In fact, the past three seasons were a bust for the Colorado State University prediction team founded by Bill Gray, the pioneer of long-range hurricane forecasts, and others who dare to foray into the unpredictable world of cyclones.
The failures have left storm researchers and emergency managers asking themselves if there's any point to the seasonal forecasts that get so much attention in the media and are important to the 89 million people in the U.S. hurricane danger zone and tens of millions more in the Caribbean, Mexico and Central America.
"I wish people wouldn't hang their hat on these numbers," said Tom Iovino, a communications specialist with Florida's Pinellas County.
Iovino and others who communicate storm dangers to the public say their work is complicated by the seasonal outlooks issued by Gray, the U.S. government, private forecaster AccuWeather, London-based Tropical Storm Risk and others.

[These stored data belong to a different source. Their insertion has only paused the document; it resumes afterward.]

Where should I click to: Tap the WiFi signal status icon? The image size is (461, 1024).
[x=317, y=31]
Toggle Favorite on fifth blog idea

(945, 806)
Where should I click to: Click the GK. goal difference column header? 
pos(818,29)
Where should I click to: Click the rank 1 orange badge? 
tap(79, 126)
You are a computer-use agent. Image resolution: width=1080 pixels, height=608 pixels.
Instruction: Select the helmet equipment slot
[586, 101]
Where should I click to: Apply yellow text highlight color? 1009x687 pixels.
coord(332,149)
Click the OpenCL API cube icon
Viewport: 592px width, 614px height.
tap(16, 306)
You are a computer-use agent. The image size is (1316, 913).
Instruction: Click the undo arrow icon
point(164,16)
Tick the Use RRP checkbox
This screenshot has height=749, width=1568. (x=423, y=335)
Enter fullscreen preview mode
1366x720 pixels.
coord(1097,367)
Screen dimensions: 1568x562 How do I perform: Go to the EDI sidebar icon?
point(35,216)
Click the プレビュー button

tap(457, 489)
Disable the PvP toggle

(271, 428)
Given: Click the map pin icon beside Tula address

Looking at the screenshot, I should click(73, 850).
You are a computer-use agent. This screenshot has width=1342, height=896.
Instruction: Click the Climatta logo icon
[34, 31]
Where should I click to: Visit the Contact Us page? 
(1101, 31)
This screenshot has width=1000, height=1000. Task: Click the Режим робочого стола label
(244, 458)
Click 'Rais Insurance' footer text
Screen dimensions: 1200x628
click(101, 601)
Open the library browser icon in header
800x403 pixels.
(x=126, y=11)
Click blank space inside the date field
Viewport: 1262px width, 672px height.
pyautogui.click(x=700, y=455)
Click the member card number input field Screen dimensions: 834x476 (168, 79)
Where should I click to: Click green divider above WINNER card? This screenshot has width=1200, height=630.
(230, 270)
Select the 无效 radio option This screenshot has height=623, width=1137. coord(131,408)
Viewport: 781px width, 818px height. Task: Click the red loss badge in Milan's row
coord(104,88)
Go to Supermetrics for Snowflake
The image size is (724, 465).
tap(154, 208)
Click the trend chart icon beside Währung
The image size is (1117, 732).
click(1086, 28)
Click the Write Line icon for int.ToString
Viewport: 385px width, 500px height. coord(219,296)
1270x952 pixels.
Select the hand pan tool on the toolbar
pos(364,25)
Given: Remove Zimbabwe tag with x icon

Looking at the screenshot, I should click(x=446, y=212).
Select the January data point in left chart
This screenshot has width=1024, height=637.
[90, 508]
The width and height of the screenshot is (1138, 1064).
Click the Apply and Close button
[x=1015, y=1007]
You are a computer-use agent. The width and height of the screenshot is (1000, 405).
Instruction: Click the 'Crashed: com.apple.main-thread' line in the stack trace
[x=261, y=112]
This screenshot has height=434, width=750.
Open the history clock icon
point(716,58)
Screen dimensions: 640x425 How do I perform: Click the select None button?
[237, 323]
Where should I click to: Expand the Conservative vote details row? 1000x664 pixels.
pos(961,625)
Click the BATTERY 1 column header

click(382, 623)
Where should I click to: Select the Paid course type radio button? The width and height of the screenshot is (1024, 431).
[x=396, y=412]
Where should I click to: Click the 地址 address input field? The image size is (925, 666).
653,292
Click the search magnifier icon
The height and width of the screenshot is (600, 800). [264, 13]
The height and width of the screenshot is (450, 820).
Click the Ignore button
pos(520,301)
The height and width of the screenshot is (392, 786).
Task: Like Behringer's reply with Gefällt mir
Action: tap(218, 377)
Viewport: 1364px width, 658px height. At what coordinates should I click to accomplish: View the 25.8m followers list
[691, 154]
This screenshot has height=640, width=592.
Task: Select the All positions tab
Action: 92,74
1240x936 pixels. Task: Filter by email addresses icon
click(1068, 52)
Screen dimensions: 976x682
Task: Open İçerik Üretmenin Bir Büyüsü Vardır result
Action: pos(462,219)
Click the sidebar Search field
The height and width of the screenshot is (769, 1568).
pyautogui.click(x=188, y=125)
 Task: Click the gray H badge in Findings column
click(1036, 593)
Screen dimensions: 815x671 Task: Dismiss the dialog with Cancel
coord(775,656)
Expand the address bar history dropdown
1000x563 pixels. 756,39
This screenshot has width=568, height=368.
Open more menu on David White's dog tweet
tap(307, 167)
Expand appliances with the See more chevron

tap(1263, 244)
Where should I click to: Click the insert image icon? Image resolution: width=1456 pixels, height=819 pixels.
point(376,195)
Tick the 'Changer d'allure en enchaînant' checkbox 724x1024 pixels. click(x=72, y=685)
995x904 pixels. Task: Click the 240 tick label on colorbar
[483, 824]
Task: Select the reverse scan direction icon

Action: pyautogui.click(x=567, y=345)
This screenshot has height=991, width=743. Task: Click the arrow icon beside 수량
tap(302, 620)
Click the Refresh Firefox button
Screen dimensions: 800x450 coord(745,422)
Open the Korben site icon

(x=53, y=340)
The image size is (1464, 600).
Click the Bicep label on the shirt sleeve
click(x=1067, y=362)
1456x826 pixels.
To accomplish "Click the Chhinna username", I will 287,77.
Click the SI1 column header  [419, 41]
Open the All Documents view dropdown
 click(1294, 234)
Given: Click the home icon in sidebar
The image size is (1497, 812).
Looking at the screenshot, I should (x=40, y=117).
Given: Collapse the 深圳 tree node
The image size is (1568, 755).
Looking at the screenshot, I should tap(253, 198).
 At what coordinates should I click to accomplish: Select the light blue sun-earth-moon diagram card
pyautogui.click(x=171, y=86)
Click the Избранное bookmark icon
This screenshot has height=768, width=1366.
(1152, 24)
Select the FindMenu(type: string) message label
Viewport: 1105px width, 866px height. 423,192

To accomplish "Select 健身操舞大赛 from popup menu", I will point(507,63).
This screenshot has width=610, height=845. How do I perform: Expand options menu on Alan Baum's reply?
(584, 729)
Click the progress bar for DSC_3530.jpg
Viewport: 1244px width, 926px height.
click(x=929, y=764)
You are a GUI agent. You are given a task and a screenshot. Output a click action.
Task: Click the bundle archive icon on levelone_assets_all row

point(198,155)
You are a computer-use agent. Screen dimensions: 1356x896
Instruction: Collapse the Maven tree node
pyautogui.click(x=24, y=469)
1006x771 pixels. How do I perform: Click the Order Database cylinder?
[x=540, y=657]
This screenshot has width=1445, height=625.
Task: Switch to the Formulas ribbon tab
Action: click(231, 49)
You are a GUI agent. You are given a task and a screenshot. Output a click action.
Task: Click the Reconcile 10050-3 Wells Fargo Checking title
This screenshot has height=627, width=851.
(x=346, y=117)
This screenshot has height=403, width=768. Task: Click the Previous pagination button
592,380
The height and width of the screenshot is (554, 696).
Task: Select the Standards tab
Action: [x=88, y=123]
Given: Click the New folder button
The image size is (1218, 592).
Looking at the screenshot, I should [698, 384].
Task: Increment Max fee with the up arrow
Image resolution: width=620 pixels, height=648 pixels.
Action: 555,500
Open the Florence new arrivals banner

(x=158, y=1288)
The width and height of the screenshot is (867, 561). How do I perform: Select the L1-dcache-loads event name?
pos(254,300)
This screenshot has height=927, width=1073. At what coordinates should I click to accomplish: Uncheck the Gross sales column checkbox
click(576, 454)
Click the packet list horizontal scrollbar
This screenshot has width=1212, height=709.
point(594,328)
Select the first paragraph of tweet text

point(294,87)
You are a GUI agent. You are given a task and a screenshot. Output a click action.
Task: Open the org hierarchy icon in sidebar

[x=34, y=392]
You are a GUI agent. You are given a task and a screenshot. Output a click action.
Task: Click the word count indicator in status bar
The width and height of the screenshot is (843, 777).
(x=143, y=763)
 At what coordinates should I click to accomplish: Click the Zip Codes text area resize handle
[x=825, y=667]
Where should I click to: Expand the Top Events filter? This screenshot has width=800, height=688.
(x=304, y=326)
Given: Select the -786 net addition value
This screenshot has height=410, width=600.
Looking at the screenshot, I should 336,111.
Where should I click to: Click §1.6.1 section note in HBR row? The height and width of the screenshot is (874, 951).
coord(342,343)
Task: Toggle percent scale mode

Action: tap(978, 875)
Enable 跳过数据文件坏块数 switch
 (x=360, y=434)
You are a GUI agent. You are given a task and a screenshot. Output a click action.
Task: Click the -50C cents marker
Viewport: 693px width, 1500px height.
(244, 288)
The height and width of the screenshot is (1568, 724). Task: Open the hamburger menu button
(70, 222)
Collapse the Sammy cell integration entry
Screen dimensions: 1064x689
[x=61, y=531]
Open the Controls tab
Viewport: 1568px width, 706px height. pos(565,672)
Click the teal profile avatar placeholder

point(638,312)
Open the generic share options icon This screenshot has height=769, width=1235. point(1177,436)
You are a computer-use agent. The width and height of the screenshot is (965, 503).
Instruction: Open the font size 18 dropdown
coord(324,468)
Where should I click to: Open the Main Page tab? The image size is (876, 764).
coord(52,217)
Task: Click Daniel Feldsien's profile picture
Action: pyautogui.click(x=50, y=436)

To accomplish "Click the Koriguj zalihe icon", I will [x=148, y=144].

Seasonal forecasts are a best guess at the big picture. For example, a forecaster might warn it's going to be a busy season -- the entire Atlantic basin and the Caribbean could see 15 tropical storms, and nine of them could become hurricanes.
But the chance of a hurricane hitting any one particular area is actually very small. And as weather specialists are fond of saying -- if only one hits you, it's a bad season.
Emergency managers use the pre-season forecasts to promote preparedness for the June 1-Nov. 30 season. It's a way to tell people to stockpile food and water, pack an emergency kit with flashlights and fresh batteries and plan an evacuation route.
But if predictions for a busy season are wrong, Iovino says people inevitably grumble about having prepared for nothing.
"They'll say, 'Well, what happened to those predictions?' " he said. "In a tough economy, some people ask, 'Why am I wasting my money?' "
Worse, he said, they might not pay attention next year, or when a storm is actually threatening them.
The U.S. National Oceanic and Atmospheric Administration is going to downplay its forecast this year and will emphasize instead whether the season will be above or below the long-range averages, rather than the actual number of storms.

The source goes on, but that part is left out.